# PROVIDED PASSAGE
To celebrate the city of Los Angeles in the wake of last year's devastating fires, AD asked a group of iconic Angelenos to share their favorite local places. This is Noah Wyle’s love letter to LA. Wyle returns to Craft Contemporary in Los Angeles, the museum founded by his grandmother, artist Edith Wyle, to explore the family legacy that helped shape LA’s art scene. Growing up inside the gallery on Wilshire Boulevard, Wyle reflects on community-driven art, the evolution of this historic block near the La Brea Tar Pits, and why preserving cultural landmarks matters in a changing city. AD is proud to partner with The Foothill Catalog Foundation and San Gabriel Valley Habitat for Humanity to help rebuild homes in Altadena. To donate, go to https://sgvhabitat.charityproud.org/Donate/Index/40825 Michael Shome - Global Visuals Director Melissa Maria - Senior Visuals editor Lizzie Soufleris - Visuals Editor

Released on 02/13/2026

Transcript

[calm ambient music]

My grandmother really felt

that art should be a democratic thing,

and she wanted to de-mythologize art

being an institutional concept

and really put it into environments where communities

and everyday people could experience and appreciate it.

# PROBLEMS AND TASKS
a: According to the Noah Wyle passage, who founded Craft Contemporary?
b: Continue the Noah Wyle passage from where it stops.

# DATASET EXCERPTS
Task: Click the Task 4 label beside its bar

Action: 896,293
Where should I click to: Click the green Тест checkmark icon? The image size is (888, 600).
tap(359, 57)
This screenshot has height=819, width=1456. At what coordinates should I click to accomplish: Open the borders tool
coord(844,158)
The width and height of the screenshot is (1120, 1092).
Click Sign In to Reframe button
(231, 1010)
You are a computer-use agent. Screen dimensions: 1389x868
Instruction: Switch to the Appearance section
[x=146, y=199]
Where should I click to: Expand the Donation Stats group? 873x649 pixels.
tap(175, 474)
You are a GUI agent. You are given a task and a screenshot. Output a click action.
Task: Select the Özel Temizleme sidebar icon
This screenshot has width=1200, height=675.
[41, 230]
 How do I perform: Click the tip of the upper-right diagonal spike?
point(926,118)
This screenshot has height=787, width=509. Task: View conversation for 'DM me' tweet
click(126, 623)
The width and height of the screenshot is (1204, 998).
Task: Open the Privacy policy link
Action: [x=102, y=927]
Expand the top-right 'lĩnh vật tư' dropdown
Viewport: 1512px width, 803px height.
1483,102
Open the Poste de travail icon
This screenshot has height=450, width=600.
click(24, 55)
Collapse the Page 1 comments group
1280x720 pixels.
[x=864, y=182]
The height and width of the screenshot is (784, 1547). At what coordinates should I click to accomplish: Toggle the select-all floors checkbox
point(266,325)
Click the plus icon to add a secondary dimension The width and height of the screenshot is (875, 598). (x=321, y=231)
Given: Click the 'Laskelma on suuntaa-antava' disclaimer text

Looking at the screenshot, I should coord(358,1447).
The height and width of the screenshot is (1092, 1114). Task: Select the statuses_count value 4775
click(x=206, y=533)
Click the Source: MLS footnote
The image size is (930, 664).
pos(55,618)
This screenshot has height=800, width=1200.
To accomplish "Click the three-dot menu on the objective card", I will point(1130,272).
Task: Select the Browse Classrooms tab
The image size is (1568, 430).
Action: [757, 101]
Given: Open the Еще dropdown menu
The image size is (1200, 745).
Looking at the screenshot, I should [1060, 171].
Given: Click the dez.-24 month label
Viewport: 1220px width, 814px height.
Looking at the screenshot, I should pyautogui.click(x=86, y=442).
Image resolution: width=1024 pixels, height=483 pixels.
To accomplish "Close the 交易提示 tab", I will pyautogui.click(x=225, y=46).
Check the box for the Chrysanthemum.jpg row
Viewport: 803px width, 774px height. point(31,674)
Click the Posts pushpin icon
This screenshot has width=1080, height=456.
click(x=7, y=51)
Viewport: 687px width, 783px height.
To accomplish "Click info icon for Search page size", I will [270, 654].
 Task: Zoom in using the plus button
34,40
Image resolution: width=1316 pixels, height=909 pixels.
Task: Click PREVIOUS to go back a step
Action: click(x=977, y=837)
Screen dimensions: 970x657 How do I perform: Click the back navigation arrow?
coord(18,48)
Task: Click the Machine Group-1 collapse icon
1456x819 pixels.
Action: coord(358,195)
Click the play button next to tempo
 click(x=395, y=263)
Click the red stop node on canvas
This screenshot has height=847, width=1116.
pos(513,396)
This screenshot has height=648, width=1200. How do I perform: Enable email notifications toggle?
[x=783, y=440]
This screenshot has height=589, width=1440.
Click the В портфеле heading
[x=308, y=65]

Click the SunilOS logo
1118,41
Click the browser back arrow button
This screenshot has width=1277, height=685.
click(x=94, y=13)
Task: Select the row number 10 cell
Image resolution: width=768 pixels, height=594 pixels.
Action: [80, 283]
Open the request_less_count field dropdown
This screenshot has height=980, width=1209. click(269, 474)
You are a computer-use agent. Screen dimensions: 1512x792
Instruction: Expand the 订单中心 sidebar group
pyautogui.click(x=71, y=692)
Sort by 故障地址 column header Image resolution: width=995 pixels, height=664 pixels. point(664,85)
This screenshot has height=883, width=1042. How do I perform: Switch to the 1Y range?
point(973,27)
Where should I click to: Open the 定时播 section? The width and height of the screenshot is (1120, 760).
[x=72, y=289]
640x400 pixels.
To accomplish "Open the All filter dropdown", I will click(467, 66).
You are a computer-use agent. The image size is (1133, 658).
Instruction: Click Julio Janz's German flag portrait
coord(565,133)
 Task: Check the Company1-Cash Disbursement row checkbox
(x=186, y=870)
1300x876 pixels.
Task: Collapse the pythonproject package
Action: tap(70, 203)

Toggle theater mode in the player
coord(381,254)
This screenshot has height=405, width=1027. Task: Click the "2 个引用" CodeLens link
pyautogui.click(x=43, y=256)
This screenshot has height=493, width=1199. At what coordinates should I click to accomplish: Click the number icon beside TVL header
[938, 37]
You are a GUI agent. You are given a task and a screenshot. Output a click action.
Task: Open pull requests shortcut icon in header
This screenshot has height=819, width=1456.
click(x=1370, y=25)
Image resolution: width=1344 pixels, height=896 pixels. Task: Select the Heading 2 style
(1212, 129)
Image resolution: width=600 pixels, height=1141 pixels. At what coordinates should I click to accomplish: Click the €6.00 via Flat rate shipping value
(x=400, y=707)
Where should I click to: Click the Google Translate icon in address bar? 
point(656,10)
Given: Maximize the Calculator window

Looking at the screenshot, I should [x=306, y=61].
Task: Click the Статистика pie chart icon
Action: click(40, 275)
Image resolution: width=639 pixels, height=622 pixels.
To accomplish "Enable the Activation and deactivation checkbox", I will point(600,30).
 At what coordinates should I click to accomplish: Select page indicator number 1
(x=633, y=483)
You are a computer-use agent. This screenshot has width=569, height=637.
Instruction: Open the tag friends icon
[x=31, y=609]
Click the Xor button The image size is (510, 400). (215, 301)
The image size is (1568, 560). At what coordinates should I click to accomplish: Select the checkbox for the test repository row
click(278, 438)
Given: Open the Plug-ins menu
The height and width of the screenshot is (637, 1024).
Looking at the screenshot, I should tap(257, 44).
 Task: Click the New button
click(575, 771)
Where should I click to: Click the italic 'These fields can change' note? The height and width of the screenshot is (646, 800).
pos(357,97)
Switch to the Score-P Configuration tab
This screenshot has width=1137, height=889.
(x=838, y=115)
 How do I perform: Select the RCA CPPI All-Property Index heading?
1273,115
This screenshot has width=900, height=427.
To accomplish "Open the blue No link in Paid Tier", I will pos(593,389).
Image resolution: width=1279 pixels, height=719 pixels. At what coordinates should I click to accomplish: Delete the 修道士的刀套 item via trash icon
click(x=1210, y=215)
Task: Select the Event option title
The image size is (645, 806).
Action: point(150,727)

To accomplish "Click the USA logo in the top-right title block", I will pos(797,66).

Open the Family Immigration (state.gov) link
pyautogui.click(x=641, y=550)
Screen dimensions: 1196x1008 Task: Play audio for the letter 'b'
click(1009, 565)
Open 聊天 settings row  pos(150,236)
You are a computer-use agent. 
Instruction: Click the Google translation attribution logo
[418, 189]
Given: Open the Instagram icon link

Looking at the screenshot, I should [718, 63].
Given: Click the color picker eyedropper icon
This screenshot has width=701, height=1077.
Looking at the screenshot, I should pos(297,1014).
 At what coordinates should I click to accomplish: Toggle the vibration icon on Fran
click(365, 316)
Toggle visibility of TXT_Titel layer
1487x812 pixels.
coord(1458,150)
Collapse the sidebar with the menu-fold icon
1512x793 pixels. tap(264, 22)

# RESULTS OF THE EXERCISE
a: Noah Wyle's grandmother, the artist Edith Wyle, founded it.

b:
So, that was the intention behind this museum,

was to make it tactile, available, inclusive,

and reflective of Los Angeles's population.

This place is amazing.

[pensive piano music]

We are in the California Craft Contemporary Museum,

which is where my grandmother, back in 1965,

founded an art gallery salon called The Egg and The Eye,

and then that later became the Craft and Folk

Art Museum of Los Angeles.

So, I spent most of my childhood in this building.

It's extremely sentimental,

both to me as Edith Wyle's grandson,

but also it's sort of got cultural significance

to the city of Los Angeles.

My grandmother was a classically trained artist

and she was a protege

to a well-known painter named Rico Lebrun.

And because of her Russian Jewish upbringing

and the sort of almost anarchistic politic views

of our family,

they were really unconventional people.

[soft ambient music]

It's really a lovely thing to drive down Wilshire Boulevard

and see the plaque that's elevated, that says,

This is Edith Wyle Square.

It means a lot, not just to me,

but I have a 10-year-old daughter

who is doing a class project last year

on Los Angeles landmarks,

and she saw that the California Craft Contemporary

was one of the choices, so she chose it,

and she got to research her own family

and our family's contributions to the city.

It's now become a perennial trip for her school.

I think that's one of the other things

that I just love about this place,

is it's constantly trying to figure out ways

of making itself more relevant

and more accessible to the community,

whether that's bringing in school groups

or having classes here for adults or children,

or doing these exhibits that reflects either old messaging,

new messaging, new cultures,

new artists mixed with old influences.

It feels extremely active again, and that's very exciting.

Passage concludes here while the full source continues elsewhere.